SameDiff optimizer

Hello. I am trying to similar to tensoflow working code with SameDiff.
So, tenflow code:

    obs_ph = tf.placeholder(shape=(None, obs_dim[0]), dtype=tf.float32, name='obs')
    act_ph = tf.placeholder(shape=(None, ), dtype=tf.int32, name='act')
    ret_ph = tf.placeholder(shape=(None, ), dtype=tf.float32, name='ret')

    x = tf.layers.dense(obs_ph, units=32, activation=tf.tanh)
    p_logits = tf.layers.dense(x, units=2, activation=None)
    actions_mask = tf.one_hot(act_ph, depth=act_dim)
    p_log = tf.reduce_sum(actions_mask * tf.nn.log_softmax(p_logits), axis=1)
    p_loss = -tf.reduce_mean(p_log * ret_ph)
    p_opt = tf.train.AdamOptimizer(lr).minimize(p_loss)

My samediff variant:

 SameDiff sd = SameDiff.create();
        var obsPh = sd.placeHolder("obs", DataType.FLOAT, 2);
        var actPh = sd.placeHolder("act", DataType.INT32, 1);
        var retPh = sd.placeHolder("ret", DataType.FLOAT, 1);

        SDVariable w0 = sd.var("w0", new XavierInitScheme('c', 2, 8), DataType.FLOAT, 2, 8);
        SDVariable b0 = sd.var("b0", 1, 8);
        SDVariable out0 = sd.nn().tanh(obsPh.mmul(w0).add(b0));
        SDVariable w1 = sd.var("w1", new XavierInitScheme('c', 8, 2), DataType.FLOAT, 8, 2);
        SDVariable b1 = sd.zero("b1", 1, 2);
        SDVariable pLogits = sd.nn().tanh(out0.mmul(w1).add(b1));

        SDVariable actSoftmax = sd.nn().softmax(pLogits);

        SDVariable actionMasks = sd.oneHot(actPh, 2);
        SDVariable pLog = sd.sum(actionMasks.mmul(sd.nn.logSoftmax(pLogits)), 1);
        SDVariable pLoss = sd.mean(pLog.mmul(retPh)).mul(-1);
        sd.setLossVariables(pLoss);

Is there anything similar to “p_opt = tf.train.AdamOptimizer(lr).minimize(p_loss)” in same diff (regarding that it is RL4j and there is no labels)?
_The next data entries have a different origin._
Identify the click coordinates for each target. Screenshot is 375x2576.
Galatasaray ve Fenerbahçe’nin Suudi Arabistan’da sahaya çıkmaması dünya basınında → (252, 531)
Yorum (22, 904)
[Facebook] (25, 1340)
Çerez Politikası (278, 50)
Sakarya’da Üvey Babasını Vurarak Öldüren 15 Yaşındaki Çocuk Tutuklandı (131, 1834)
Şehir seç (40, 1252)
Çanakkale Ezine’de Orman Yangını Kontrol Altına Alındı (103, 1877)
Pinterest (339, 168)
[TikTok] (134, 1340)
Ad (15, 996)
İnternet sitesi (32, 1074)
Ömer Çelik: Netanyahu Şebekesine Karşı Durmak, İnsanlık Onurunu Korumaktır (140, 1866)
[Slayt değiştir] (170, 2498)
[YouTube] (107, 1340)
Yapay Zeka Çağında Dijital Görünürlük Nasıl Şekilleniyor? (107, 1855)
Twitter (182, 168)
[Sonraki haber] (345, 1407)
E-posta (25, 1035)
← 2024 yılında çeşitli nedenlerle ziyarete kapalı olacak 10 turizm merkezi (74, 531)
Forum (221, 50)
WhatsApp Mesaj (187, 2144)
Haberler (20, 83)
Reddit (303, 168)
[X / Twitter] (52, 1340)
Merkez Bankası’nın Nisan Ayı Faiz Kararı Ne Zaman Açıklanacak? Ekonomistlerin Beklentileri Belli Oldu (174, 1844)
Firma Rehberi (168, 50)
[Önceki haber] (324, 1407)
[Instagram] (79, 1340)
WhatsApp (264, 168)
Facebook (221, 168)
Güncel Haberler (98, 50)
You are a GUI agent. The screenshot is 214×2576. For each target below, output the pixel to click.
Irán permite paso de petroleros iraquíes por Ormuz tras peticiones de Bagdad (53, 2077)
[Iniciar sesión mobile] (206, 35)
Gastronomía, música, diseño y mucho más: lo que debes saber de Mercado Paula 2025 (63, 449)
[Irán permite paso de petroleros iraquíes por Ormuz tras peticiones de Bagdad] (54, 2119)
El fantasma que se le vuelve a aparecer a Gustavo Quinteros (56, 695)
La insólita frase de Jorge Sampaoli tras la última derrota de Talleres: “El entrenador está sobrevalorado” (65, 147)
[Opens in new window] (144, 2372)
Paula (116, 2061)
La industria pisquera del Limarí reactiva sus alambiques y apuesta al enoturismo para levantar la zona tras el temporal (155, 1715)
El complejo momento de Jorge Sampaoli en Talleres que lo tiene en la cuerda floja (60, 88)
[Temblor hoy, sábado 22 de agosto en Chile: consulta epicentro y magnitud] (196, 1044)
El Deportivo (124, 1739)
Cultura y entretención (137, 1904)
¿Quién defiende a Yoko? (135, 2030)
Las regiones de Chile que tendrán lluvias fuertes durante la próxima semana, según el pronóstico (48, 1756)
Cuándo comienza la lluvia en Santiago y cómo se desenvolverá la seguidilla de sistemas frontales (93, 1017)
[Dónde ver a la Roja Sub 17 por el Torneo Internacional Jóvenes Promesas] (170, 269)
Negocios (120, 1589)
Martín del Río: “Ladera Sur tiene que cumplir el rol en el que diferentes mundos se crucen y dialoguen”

@roman yes use a training config.
Something like this:

  SameDiff sd = SameDiff.create();

            SDVariable in = sd.placeHolder("input", DataType.DOUBLE, -1, 4);
            SDVariable label = sd.placeHolder("label", DataType.DOUBLE, -1, 3);

            SDVariable w0 = sd.var("w0", new XavierInitScheme('c', 4, 10), DataType.DOUBLE, 4, 10);
            SDVariable b0 = sd.var("b0", Nd4j.create(DataType.DOUBLE, 1, 10));

            SDVariable w1 = sd.var("w1", new XavierInitScheme('c', 10, 3), DataType.DOUBLE, 10, 3);
            SDVariable b1 = sd.var("b1", Nd4j.create(DataType.DOUBLE,  1, 3));

            SDVariable z0 = in.mmul(w0).add(b0);
            SDVariable a0 = sd.nn().tanh(z0);
            SDVariable z1 = a0.mmul(w1).add("prediction", b1);
            SDVariable a1 = sd.nn().softmax("softmax", z1);

            SDVariable diff = sd.math().squaredDifference(a1, label);
            SDVariable lossMse = diff.mean();
            lossMse.markAsLoss();

            IUpdater updater;
            double lr;
            switch (u) {
                case "sgd":
                    lr = 3e-1;
                    updater = new Sgd(lr);
                    break;
                case "adam":
                    lr = 1e-2;
                    updater = new Adam(lr);
                    break;
                case "nesterov":
                    lr = 1e-1;
                    updater = new Nesterovs(lr);
                    break;
                case "adamax":
                    lr = 1e-2;
                    updater = new AdaMax(lr);
                    break;
                case "amsgrad":
                    lr = 1e-2;
                    updater = new AMSGrad(lr);
                    break;
                default:
                    throw new RuntimeException();
            }

            List<Regularization> r = new ArrayList<>();
            if(l2Val > 0){
                r.add(new L2Regularization(l2Val));
            }
            if(l1Val > 0){
                r.add(new L1Regularization(l1Val));
            }
            if(wdVal > 0){
                r.add(new WeightDecay(wdVal, true));
            }
            TrainingConfig conf = new TrainingConfig.Builder()
                    .updater(updater)
                    .regularization(r)
                    .dataSetFeatureMapping("input")
                    .dataSetLabelMapping("label")
                    .build();
            sd.setTrainingConfig(conf);

Thank you @agibsonccc for your reply. If I would have labels then it is more or less clear how to use training config. In my example I have pLoss which is not canculated from labels. And I need just minimize it by using gradients. In tensorflow example the line tf.train.AdamOptimizer(learningRate).minimize(pLoss) uses gradients under the hood as I understand.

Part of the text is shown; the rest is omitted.